Data under study: Begin
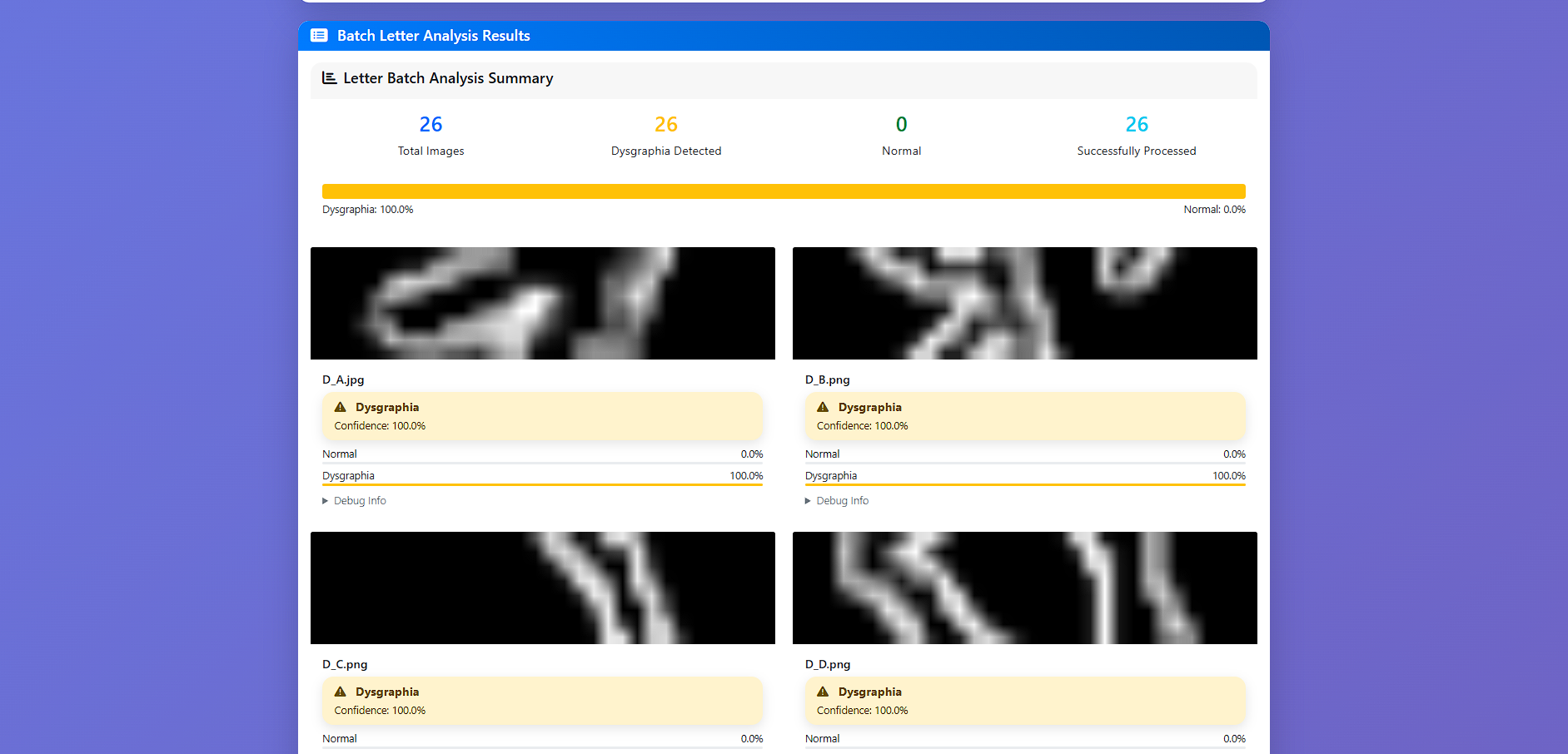Open the D_D.png handwriting thumbnail
The image size is (1568, 754).
pos(1025,588)
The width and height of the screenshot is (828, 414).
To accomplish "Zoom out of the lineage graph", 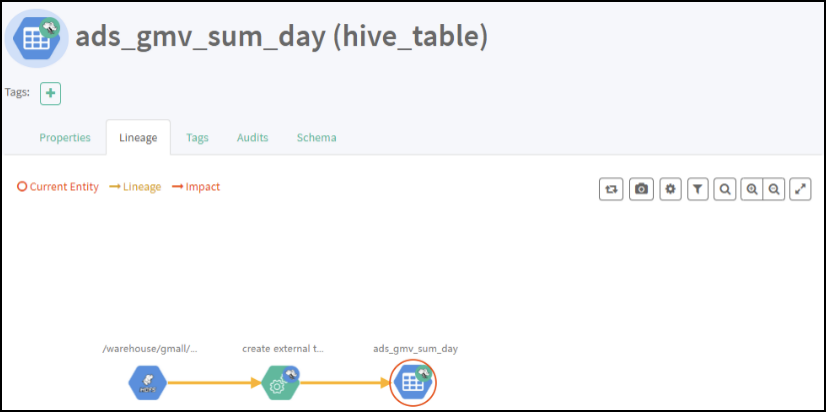I will 773,188.

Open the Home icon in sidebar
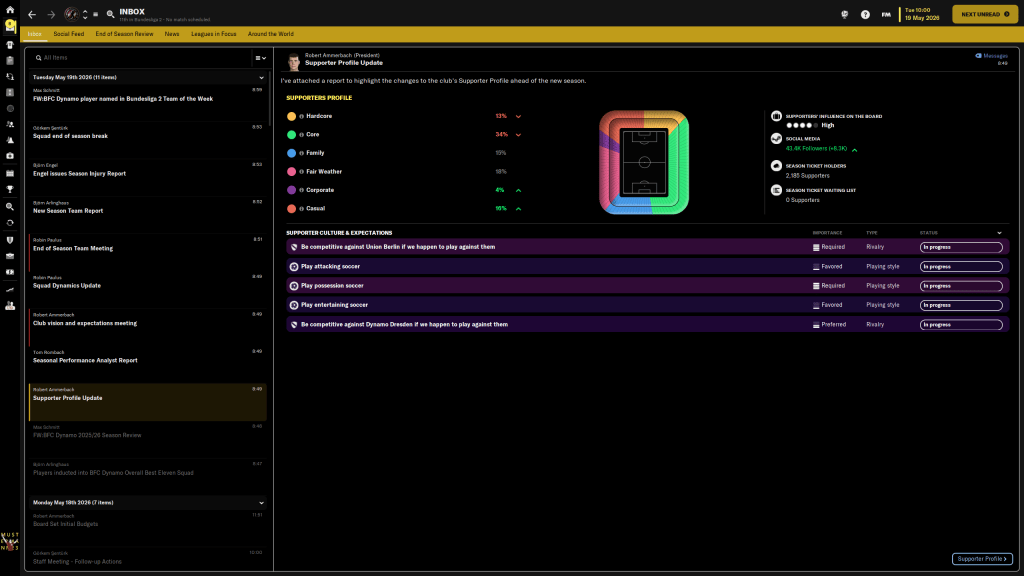[9, 9]
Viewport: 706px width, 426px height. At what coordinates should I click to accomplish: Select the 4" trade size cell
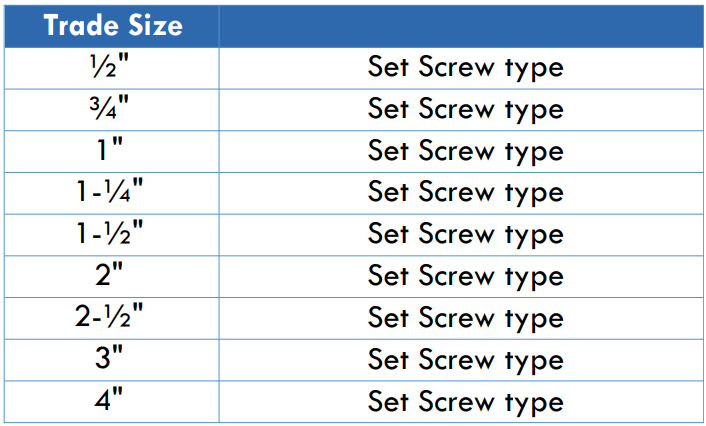point(112,402)
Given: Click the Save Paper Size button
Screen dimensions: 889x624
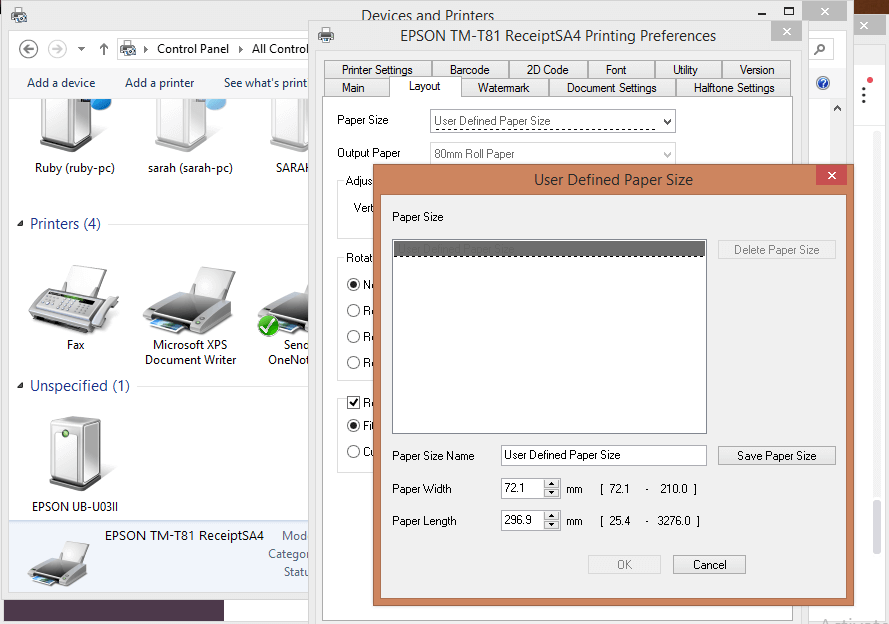Looking at the screenshot, I should click(776, 456).
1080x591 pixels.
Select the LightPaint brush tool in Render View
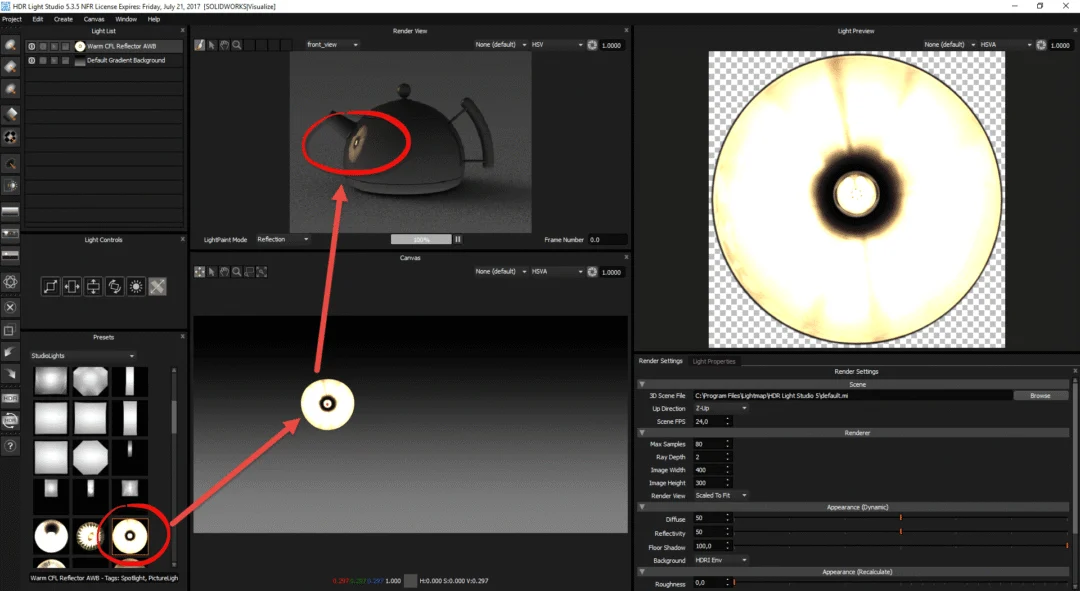click(200, 45)
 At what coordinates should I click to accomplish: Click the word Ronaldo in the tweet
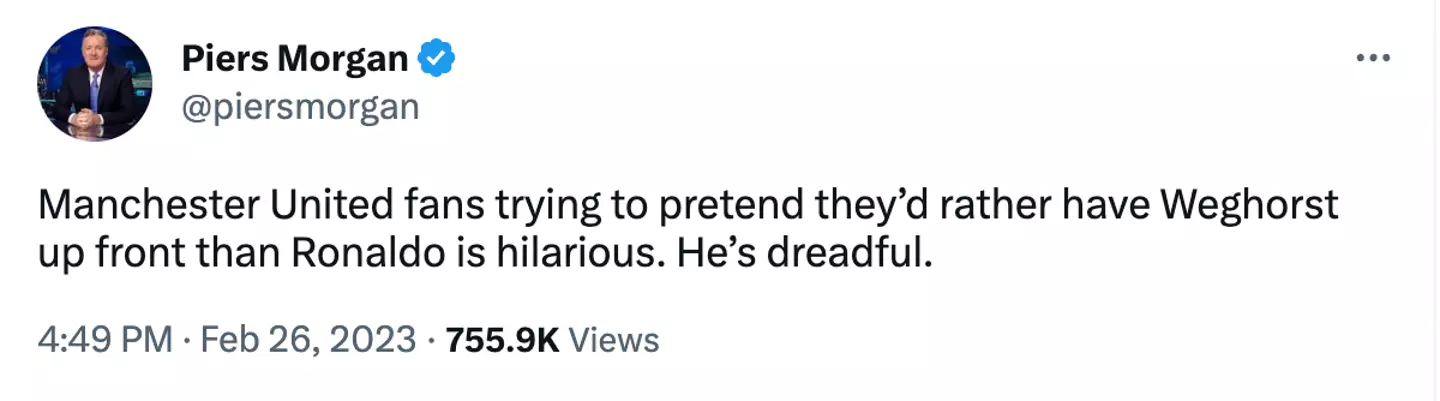coord(364,254)
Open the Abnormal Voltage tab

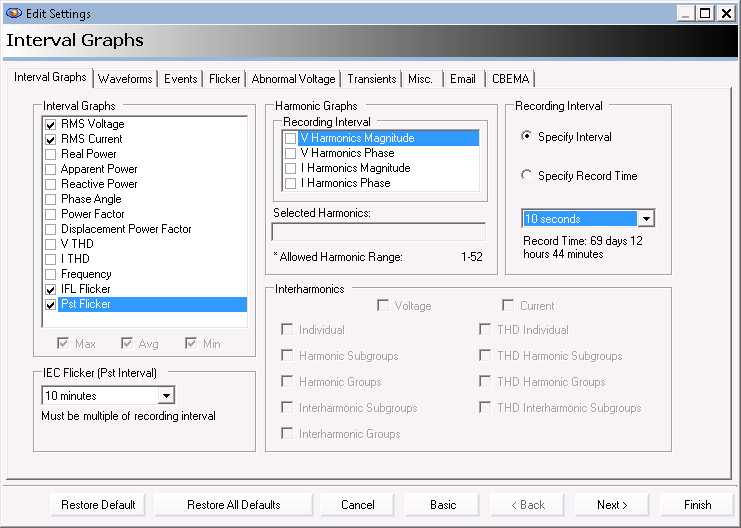[293, 78]
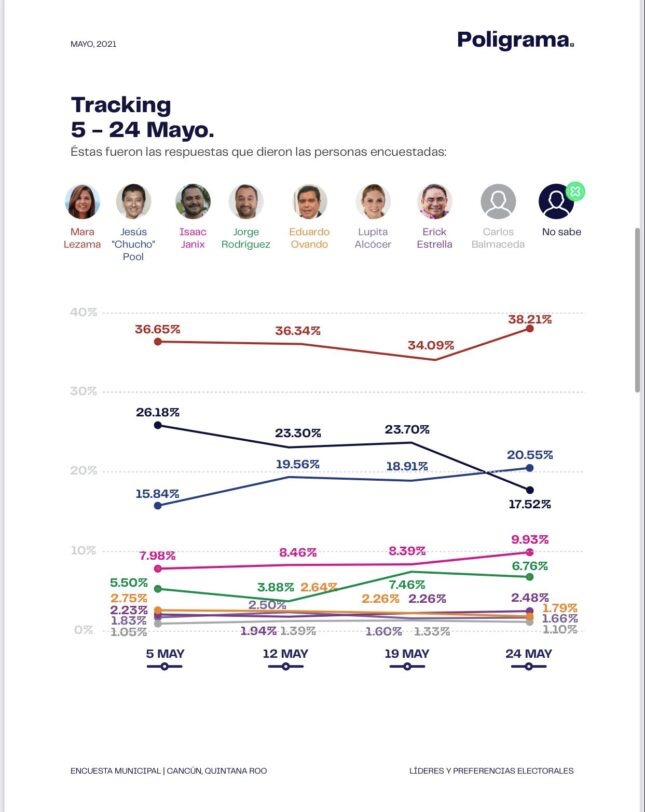
Task: Click the 19 MAY date marker
Action: tap(407, 665)

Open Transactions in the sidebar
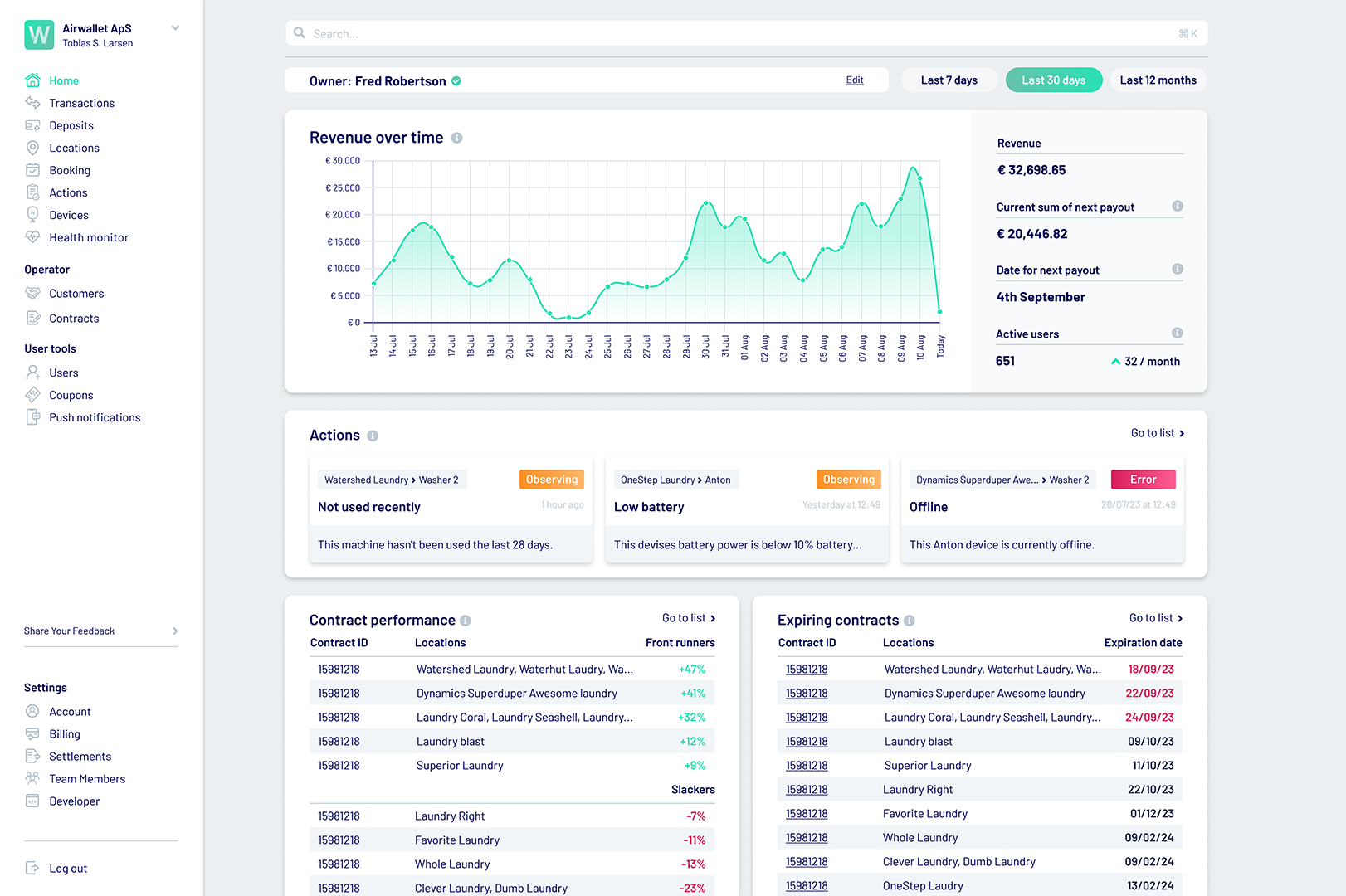coord(81,103)
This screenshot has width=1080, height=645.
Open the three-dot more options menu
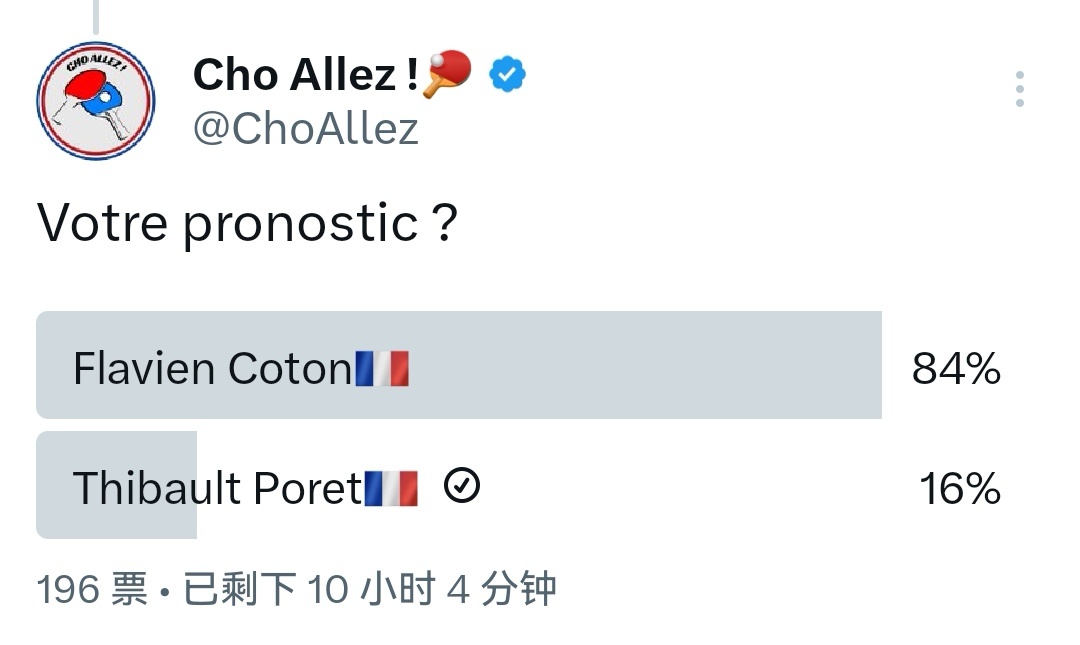[1019, 89]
Data under study: End
→ Goal of the exercise
The required answer is an exact copy of the lines from the one containing "Viewport: 706px width, 426px" through the last line of the material, with the pictures removed.

→ Completed exercise
Viewport: 706px width, 426px height. At what coordinates should I click to accomplish: Select the 4" trade size cell
point(112,402)
Given: Click the Save Paper Size button
Screen dimensions: 889x624
Looking at the screenshot, I should click(776, 456).
1080x591 pixels.
Select the LightPaint brush tool in Render View
click(200, 45)
 At what coordinates should I click to accomplish: Click the word Ronaldo in the tweet
coord(364,254)
Open the Abnormal Voltage tab

[293, 78]
Task: Click the 19 MAY date marker
Action: tap(407, 665)

Open Transactions in the sidebar
coord(81,103)
This screenshot has width=1080, height=645.
Open the three-dot more options menu
[1019, 89]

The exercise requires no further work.